Digital Deception: How AI & Tech Alters Narratives in the Iran-Israel War
The war between Israel and Iran has seen different news reports spun by AI.
AI deepfakes, video game footage passed off as real combat, and chatbot-generated falsehoods. These are tech-enabled misinformation currently distorting events in the Israel-Iran conflict, fueling a war of narratives across social media and beyond.
Bending Truths
The crisis may be ongoing but information warfare is unfolding alongside ground combat — sparked by Israel’s strikes on Iran’s nuclear facilities and military leadership. These developments underscore a digital crisis in the age of rapidly advancing AI tools that have blurred the lines between truth and fabrication.
The surge in wartime misinformation has exposed an urgent need for stronger detection tools, experts say, as major tech platforms have largely weakened safeguards by scaling back content moderation and reducing reliance on human fact-checkers.
After Iran struck Israel with barrages of missiles last week, AI-generated videos falsely claimed to show damage inflicted on Tel Aviv and Ben Gurion Airport.
The videos were widely shared across Facebook, Instagram and X.
Checking Information
Using a reverse image search, several news outlets and interested parties, such as the AFP, have fact-checked the information and found that the clips were originally posted by a TikTok account that produces AI-generated content.
There has been a “surge in generative AI misinformation, with many tools being leveraged to manipulate public perception, often amplifying divisive or misleading narratives with unprecedented scale and sophistication.
GetReal Security, a US company focused on detecting manipulated media including AI deepfakes, also identified a wave of fabricated videos related to the Israel-Iran conflict. The company linked the visually compelling videos — depicting apocalyptic scenes of war-damaged Israeli aircraft and buildings as well as Iranian missiles mounted on a trailer — to Google’s Veo 3 AI generator, known for hyper-realistic visuals.
The Veo watermark is visible at the bottom of an online video posted by the news outlet Tehran Times, which claims to show “the moment an Iranian missile” struck Tel Aviv. However, users are quick to react and share such videos without verifying the information or watching for clues.
Beyond Social Media
The falsehoods are not restricted to social media. Disinformation watchdog NewsGuard has identified 51 websites that have advanced more than a dozen false claims — ranging from AI-generated photos purporting to show mass destruction in Tel Aviv to fabricated reports of Iran capturing Israeli pilots.

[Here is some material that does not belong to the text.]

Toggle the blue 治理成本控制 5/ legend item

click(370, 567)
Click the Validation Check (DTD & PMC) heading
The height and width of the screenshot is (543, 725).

Sources spreading these false narratives include Iranian military-linked Telegram channels and state media sources affiliated with the Islamic Republic of Iran Broadcasting (IRIB), sanctioned by the US Treasury Department, NewsGuard said.
“We’re seeing a flood of false claims and ordinary Iranians appear to be the core targeted audience,” McKenzie Sadeghi, a researcher with NewsGuard.
Sadeghi described Iranian citizens as “trapped in a sealed information environment,” where state media outlets dominate in a chaotic attempt to “control the narrative.”
Iran itself claimed to be a victim of tech manipulation, with local media reporting that Israel briefly hacked a state television broadcast, airing footage of women’s protests and urging people to take to the streets.
Israel’s military has rejected Iranian media reports claiming its fighter jets were downed over Iran as “fake news.”
Chatbots such as xAI’s Grok, which online users are increasingly turning to for instant fact-checking, falsely identified some of the manipulated visuals as real, researchers said.